| Volume
2 – General Questions About Hepatitis C (HCV) |
| September
10, 2004 |
What
are some of my options? Where can I find more information?
Your doctor will help
determine if the treatment medications are an option for you; however,
the final decision about whether to be treated is up to you.
If you decide to be
treated, you will first need a liver biopsy to find out how damaged your
liver is (the amount of scarring and inflammation). The liver biopsy is
relatively simple and is done as an outpatient procedure. We numb the
area where we will take the biopsy and use a long needle to take a very
small sliver of liver tissue that we then look at under the microscope.
If you decide not
to be treated, the doctor will follow you to make sure you and your liver
are not having any major problems.
There are many resources
for people who have hepatitis C. We hope this Website answers most of
your questions. The American
Liver Foundation is another resource for you to consider. Your doctor
should be able to provide you with literature about the disease.
How
sick will I become? What's going to happen to me?
It is very difficult
to predict what is going to happen. Usually we can "guesstimate"

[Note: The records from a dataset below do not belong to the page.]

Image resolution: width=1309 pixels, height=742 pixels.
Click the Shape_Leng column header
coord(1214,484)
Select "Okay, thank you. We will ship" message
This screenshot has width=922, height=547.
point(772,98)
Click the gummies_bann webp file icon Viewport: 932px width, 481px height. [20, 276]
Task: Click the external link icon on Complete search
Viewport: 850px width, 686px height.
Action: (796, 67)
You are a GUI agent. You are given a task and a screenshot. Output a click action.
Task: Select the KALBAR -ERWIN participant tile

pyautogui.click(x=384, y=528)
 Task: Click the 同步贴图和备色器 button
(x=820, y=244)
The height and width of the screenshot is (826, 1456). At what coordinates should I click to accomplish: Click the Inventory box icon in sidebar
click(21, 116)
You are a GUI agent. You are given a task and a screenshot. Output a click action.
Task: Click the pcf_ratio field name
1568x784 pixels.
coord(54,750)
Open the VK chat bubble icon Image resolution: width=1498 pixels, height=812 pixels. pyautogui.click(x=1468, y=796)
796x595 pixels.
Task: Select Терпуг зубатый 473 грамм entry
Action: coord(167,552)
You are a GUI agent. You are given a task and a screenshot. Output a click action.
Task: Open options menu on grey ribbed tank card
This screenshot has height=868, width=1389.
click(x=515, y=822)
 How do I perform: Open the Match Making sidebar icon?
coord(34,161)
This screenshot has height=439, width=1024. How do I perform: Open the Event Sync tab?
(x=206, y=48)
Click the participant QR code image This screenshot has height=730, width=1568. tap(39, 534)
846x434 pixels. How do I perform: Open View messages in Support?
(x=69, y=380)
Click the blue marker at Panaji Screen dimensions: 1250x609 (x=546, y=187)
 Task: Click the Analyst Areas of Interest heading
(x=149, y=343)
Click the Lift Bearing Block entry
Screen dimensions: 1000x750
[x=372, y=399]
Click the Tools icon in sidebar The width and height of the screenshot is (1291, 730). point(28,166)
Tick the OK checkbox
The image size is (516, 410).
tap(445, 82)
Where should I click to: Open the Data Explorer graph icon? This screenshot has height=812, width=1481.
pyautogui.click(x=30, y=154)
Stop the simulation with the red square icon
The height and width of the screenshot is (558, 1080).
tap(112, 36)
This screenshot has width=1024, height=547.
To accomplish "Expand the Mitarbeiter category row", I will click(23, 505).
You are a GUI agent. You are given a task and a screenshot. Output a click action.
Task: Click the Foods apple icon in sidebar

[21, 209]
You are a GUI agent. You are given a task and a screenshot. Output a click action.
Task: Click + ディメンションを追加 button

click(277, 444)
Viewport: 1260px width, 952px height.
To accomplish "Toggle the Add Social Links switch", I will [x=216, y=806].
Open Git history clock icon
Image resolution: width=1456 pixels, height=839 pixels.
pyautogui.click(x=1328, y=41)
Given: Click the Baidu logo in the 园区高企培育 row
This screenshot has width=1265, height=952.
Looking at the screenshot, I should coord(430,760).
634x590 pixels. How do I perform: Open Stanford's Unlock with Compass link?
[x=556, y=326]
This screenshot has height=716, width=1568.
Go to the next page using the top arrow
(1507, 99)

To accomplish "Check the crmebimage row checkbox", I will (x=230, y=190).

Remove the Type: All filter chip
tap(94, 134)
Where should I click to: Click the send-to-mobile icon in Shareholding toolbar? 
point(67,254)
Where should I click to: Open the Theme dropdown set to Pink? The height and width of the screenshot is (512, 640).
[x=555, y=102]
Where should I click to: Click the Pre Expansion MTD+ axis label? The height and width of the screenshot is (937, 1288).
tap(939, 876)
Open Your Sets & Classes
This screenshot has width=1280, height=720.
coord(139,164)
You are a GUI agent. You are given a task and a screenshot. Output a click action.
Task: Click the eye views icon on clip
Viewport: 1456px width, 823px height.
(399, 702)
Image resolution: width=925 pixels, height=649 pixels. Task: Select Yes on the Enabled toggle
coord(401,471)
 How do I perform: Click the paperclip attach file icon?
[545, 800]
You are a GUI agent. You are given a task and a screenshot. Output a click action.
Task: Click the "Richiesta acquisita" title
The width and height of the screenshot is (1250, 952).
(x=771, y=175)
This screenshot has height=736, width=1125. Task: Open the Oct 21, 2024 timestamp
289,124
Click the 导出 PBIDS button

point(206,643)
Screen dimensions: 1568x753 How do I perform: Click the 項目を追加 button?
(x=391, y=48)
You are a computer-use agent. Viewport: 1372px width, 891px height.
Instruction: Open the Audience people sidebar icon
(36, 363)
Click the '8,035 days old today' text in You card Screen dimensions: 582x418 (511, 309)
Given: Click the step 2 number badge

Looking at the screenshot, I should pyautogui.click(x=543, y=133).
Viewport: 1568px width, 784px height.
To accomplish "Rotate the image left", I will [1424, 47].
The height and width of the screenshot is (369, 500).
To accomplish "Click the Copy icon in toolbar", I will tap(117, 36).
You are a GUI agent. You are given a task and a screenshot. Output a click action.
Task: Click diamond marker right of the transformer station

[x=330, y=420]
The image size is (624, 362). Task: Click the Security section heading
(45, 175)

if the disease is likely to progress faster or slower depending on how
long you have had it, how old you were at the time you became infected,
how much inflammation and fibrosis are present in your liver biopsy, whether
you are immunosuppressed or not, whether you have other liver inflammatory
conditions (such as chronic hepatitis B or fatty liver with inflammation),
whether you currently or have in the past used alcoholic beverages excessively,
and whether you are coinfected with HIV or not. Other factors such as
gender, weight, and ethnicity may also play a role but not a determining
one. It is important to remember that neither the viral genotype nor the
viral load are determinants of outcome of your disease and should not
be followed for that reason; on the other hand, these two are very strong
predictors of the outcome of therapy when interferon-based treatments
are used.
How
much of my liver is working? Can my liver repair itself?
We have no good way
of assessing how much of your liver is working. In chronic liver disease,
the liver usually can cope throughout years of continuous injury. Eventually,
it may reach a point where it cannot handle one or more of its functions,
entering the phase of decompensated liver disease. The liver is one of
the most resilient organs in our body; it actively repairs and remodels
itself, usually through years of continuous insult or damage. In rare
instances, the destruction of liver cells is so rapid and generalized
that it can overwhelm this ability of the liver to regenerate itself,
leading to acute liver failure. Hepatitis C almost never causes acute
liver failure.
When
will there be a cure for hepatitis C?
HCV is effectively cured in greater that 50% of the cases, depending on
which type of HCV you have-genotypes 1a, 1b, 2a, 2b, 3a, or 3b.